## Begin DATASET CONTENT

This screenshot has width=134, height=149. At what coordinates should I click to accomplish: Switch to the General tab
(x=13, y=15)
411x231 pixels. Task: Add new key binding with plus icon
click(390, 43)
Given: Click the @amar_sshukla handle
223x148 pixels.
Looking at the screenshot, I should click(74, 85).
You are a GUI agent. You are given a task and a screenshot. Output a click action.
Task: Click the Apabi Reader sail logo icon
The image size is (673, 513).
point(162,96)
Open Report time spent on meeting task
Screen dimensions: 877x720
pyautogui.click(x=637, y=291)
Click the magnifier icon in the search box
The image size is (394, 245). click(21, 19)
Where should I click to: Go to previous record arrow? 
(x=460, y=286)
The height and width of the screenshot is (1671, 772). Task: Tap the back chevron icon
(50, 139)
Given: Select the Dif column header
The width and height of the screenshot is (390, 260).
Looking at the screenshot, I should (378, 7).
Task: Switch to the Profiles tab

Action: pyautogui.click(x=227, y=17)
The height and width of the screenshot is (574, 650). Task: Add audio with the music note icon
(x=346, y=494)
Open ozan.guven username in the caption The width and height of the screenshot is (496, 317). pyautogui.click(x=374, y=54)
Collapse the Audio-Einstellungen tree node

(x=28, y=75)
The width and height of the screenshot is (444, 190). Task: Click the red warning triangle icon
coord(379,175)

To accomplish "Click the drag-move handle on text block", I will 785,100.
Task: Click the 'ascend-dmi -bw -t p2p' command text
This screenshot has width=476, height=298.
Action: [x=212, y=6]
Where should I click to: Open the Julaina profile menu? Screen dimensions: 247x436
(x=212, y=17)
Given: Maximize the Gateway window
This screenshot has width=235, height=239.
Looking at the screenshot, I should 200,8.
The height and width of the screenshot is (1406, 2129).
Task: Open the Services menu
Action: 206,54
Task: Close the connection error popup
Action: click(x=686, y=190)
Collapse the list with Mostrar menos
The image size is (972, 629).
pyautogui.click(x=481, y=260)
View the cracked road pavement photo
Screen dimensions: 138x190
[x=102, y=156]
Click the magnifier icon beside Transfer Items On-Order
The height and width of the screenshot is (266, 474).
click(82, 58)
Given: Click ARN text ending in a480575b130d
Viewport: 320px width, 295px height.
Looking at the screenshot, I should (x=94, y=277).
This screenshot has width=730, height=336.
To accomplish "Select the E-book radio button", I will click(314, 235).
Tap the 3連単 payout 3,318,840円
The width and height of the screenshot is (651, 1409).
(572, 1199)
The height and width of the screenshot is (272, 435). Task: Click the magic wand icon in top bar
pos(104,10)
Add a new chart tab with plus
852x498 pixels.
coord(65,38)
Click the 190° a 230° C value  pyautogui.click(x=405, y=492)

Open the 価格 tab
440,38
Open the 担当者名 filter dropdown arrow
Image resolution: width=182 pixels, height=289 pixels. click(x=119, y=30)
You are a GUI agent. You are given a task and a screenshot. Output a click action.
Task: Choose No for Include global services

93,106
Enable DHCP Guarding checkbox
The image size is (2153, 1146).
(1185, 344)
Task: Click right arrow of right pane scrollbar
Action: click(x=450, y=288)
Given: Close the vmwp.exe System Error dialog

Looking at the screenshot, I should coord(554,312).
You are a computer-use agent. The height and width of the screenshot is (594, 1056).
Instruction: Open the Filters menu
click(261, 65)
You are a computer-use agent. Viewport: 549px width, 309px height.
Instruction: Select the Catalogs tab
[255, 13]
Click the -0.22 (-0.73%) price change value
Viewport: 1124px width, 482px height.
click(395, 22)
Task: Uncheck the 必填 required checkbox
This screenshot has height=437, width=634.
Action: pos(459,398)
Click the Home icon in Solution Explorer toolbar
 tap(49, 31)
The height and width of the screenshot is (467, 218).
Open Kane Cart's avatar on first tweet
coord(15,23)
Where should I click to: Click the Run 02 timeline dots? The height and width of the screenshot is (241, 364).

## End DATASET CONTENT

§ AIM: Could you extract all of the entries above and reproduce every line of them word for word?

§ RESPONSE TO THE TASK:
This screenshot has width=134, height=149. At what coordinates should I click to accomplish: Switch to the General tab
(x=13, y=15)
411x231 pixels. Task: Add new key binding with plus icon
click(390, 43)
Given: Click the @amar_sshukla handle
223x148 pixels.
Looking at the screenshot, I should click(74, 85).
You are a GUI agent. You are given a task and a screenshot. Output a click action.
Task: Click the Apabi Reader sail logo icon
The image size is (673, 513).
point(162,96)
Open Report time spent on meeting task
Screen dimensions: 877x720
pyautogui.click(x=637, y=291)
Click the magnifier icon in the search box
The image size is (394, 245). click(21, 19)
Where should I click to: Go to previous record arrow? 
(x=460, y=286)
The height and width of the screenshot is (1671, 772). Task: Tap the back chevron icon
(50, 139)
Given: Select the Dif column header
The width and height of the screenshot is (390, 260).
Looking at the screenshot, I should (378, 7).
Task: Switch to the Profiles tab

Action: pyautogui.click(x=227, y=17)
The height and width of the screenshot is (574, 650). Task: Add audio with the music note icon
(x=346, y=494)
Open ozan.guven username in the caption The width and height of the screenshot is (496, 317). pyautogui.click(x=374, y=54)
Collapse the Audio-Einstellungen tree node

(x=28, y=75)
The width and height of the screenshot is (444, 190). Task: Click the red warning triangle icon
coord(379,175)

To accomplish "Click the drag-move handle on text block", I will 785,100.
Task: Click the 'ascend-dmi -bw -t p2p' command text
This screenshot has width=476, height=298.
Action: [x=212, y=6]
Where should I click to: Open the Julaina profile menu? Screen dimensions: 247x436
(x=212, y=17)
Given: Maximize the Gateway window
This screenshot has width=235, height=239.
Looking at the screenshot, I should 200,8.
The height and width of the screenshot is (1406, 2129).
Task: Open the Services menu
Action: 206,54
Task: Close the connection error popup
Action: click(x=686, y=190)
Collapse the list with Mostrar menos
The image size is (972, 629).
pyautogui.click(x=481, y=260)
View the cracked road pavement photo
Screen dimensions: 138x190
[x=102, y=156]
Click the magnifier icon beside Transfer Items On-Order
The height and width of the screenshot is (266, 474).
click(82, 58)
Given: Click ARN text ending in a480575b130d
Viewport: 320px width, 295px height.
Looking at the screenshot, I should (x=94, y=277).
This screenshot has width=730, height=336.
To accomplish "Select the E-book radio button", I will click(314, 235).
Tap the 3連単 payout 3,318,840円
The width and height of the screenshot is (651, 1409).
(572, 1199)
The height and width of the screenshot is (272, 435). Task: Click the magic wand icon in top bar
pos(104,10)
Add a new chart tab with plus
852x498 pixels.
coord(65,38)
Click the 190° a 230° C value  pyautogui.click(x=405, y=492)

Open the 価格 tab
440,38
Open the 担当者名 filter dropdown arrow
Image resolution: width=182 pixels, height=289 pixels. click(x=119, y=30)
You are a GUI agent. You are given a task and a screenshot. Output a click action.
Task: Choose No for Include global services

93,106
Enable DHCP Guarding checkbox
The image size is (2153, 1146).
(1185, 344)
Task: Click right arrow of right pane scrollbar
Action: click(x=450, y=288)
Given: Close the vmwp.exe System Error dialog

Looking at the screenshot, I should coord(554,312).
You are a computer-use agent. The height and width of the screenshot is (594, 1056).
Instruction: Open the Filters menu
click(261, 65)
You are a computer-use agent. Viewport: 549px width, 309px height.
Instruction: Select the Catalogs tab
[255, 13]
Click the -0.22 (-0.73%) price change value
Viewport: 1124px width, 482px height.
click(395, 22)
Task: Uncheck the 必填 required checkbox
This screenshot has height=437, width=634.
Action: pos(459,398)
Click the Home icon in Solution Explorer toolbar
 tap(49, 31)
The height and width of the screenshot is (467, 218).
Open Kane Cart's avatar on first tweet
coord(15,23)
Where should I click to: Click the Run 02 timeline dots? The height and width of the screenshot is (241, 364).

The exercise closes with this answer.